AI & ML Projects

End-to-end ML/RAG work with reproducible runs: classification baselines, retrieval-augmented workflows, evaluation artifacts, and clear “what to review” paths.

Back to Projects

Recommended review order

RAG Mini Chat: staged build + retrieval logs.
Next-Day Direction Classifier with RAG: time-split evaluation + model insights.
Fake News Learning with ML: baseline -> improvements -> final evaluation.
Finance Spending Coach: transaction analytics + budgeting + coach-style insights.
Sales Inventory Dashboard: dashboarding + KPI reporting.

RAG Mini Chat

Staged RAG build (single-doc → multi-doc → logging) with grounding and run artifacts so answers are debuggable.
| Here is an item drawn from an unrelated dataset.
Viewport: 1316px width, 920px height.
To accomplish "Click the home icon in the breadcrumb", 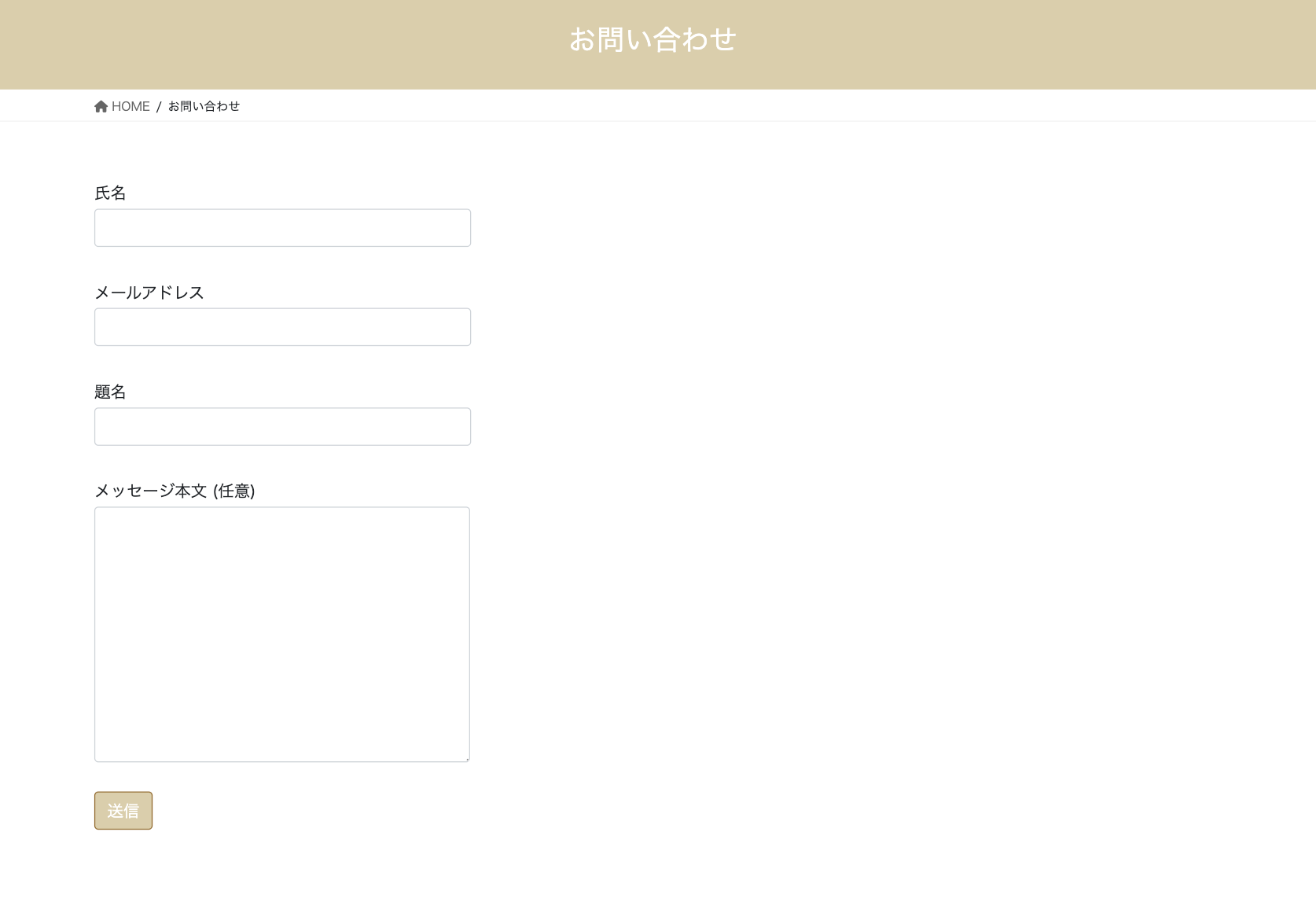I will (101, 105).
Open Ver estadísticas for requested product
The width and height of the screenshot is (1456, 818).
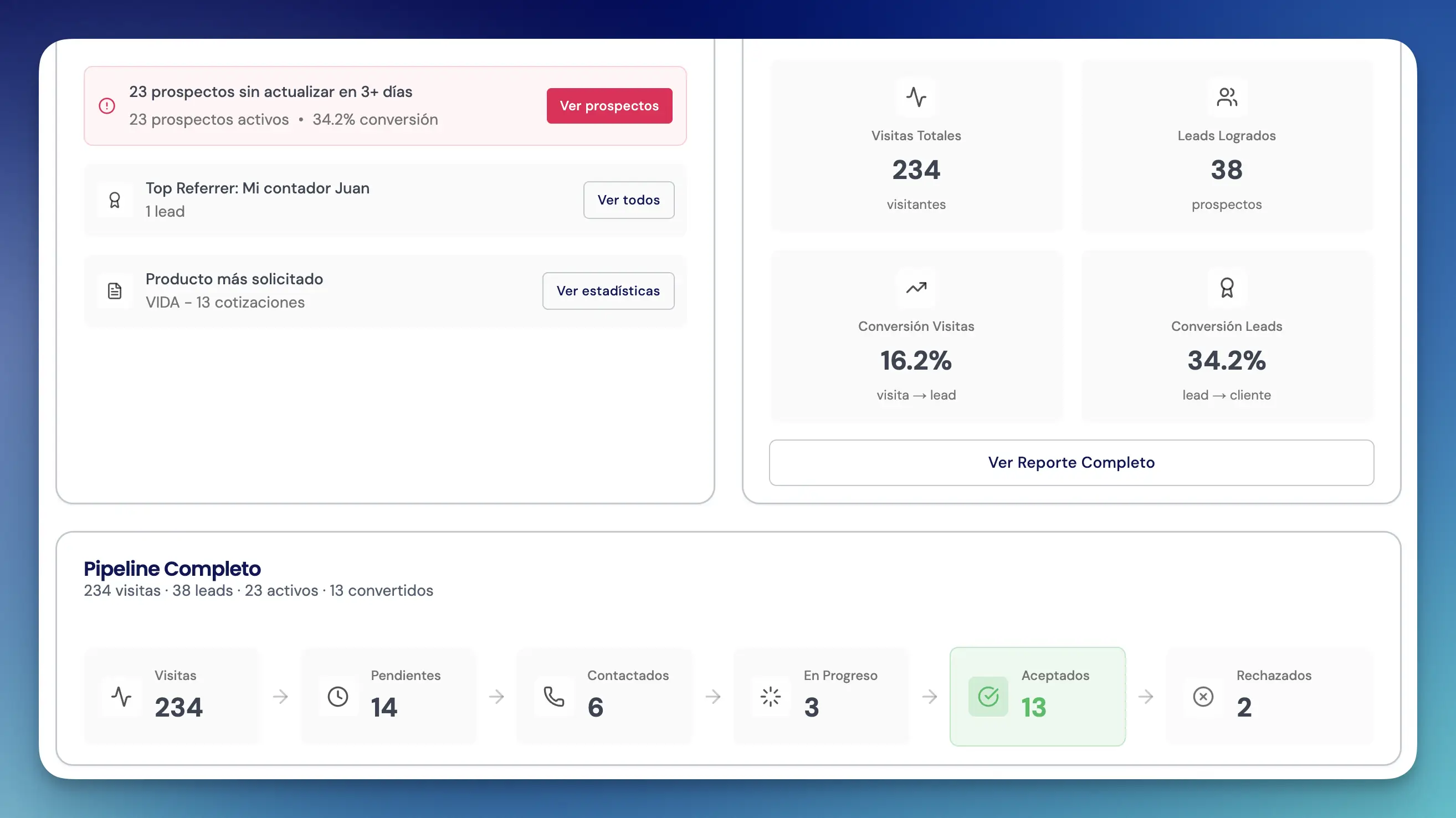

Python RAG Grounding Run logs

Chunking + retrieval (top-k) with reviewable outputs.
Grounded prompting to constrain answers to retrieved context.
Run logs: question → retrieved chunks → final answer.
Re-run flow: python ingest.py → python chat.py (adjust to repo).

Next-Day Prediction Classifier with RAG

Direction classifier that augments features with retrieved context and logs training/evaluation outputs for traceability and debugging.

Python Retrieval Embeddings Evaluation

Classifier trained and evaluated with saved outputs for review.
Artifacts: training output, evaluation report, confusion matrix, and model insight views.
Re-run flow: python train.py → python eval.py (adjust to repo).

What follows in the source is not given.